奥深い能楽扇の世界〈その3:一本の扇に多くの職人が関わる〉

能の扇ができるまで

能の扇は、どのようにして作られているのか。ここからは、鎮め扇を例に、ものづくりのプロセスを紹介していく。

鎮め扇が出来るまでの工程一覧

扇の材料は、竹と和紙。とてもシンプルだが、だからこそ職人の高い技術が必要になる。一本の扇を作るためには、大きくわけて扇の骨を作る「扇骨せんこつ工程」、扇面せんめんの紙を作り、それに装飾をする「地紙じがみ工程」、骨と地紙を一体化させ仕上げる「仕上げ工程」三つの工程がある。

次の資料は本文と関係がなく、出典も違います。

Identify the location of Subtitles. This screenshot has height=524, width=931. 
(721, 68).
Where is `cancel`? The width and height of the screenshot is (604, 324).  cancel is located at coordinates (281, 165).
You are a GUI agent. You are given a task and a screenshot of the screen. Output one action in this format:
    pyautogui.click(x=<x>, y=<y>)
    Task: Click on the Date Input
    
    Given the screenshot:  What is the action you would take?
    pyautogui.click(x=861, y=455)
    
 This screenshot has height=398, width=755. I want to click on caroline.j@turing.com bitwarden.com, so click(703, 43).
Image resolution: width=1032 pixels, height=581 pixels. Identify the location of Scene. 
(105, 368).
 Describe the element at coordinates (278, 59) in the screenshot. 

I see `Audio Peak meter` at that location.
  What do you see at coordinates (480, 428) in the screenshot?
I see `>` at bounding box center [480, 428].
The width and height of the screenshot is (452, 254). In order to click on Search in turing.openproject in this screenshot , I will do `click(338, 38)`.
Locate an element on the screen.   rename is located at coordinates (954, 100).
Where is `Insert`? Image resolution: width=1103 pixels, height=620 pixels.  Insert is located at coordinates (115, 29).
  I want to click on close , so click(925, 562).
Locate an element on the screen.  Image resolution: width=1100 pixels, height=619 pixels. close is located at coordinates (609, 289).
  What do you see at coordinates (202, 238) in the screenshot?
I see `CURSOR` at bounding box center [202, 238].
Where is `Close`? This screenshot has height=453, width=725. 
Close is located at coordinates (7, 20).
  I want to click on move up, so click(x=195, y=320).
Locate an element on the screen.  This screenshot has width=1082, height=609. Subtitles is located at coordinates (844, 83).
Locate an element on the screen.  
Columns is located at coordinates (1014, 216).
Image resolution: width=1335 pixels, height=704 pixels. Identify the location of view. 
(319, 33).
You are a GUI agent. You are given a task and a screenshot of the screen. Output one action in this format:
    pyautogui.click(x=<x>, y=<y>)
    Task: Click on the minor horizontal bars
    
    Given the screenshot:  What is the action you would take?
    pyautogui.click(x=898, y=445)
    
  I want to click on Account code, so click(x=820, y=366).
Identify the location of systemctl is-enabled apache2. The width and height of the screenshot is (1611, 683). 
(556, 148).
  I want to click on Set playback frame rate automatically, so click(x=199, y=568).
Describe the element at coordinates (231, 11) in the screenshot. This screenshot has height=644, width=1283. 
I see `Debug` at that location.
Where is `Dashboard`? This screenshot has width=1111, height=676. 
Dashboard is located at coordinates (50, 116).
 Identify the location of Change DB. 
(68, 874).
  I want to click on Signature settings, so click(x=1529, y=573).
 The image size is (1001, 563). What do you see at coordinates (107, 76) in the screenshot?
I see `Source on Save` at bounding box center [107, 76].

実は能楽の扇づくりは、課題を山ほど抱えている。「安心できる原材料は、ひとつとしてない」と福井さんはため息をつく。昔と変わらない質の高い扇を作り続けようと福井さんは知恵を絞り奔走しているが、原材料の確保は厳しくなる一方だという。

苦労が多い扇骨づくり—扇骨工程

いい扇を作るためには、いい竹が必要だ。種類はマダケ。能楽の扇は、数ある扇のなかでも特にサイズが大きい。だから材料になる竹も節から節の長さがたっぷりとあって、しかも良質の竹を確保する必要がある。これが非常に難しいという。

竹は伐採したときの本性がその後もずっと残ります。ですから、品質のよい竹を仕入れないと、後の作業で苦労することが多くなります。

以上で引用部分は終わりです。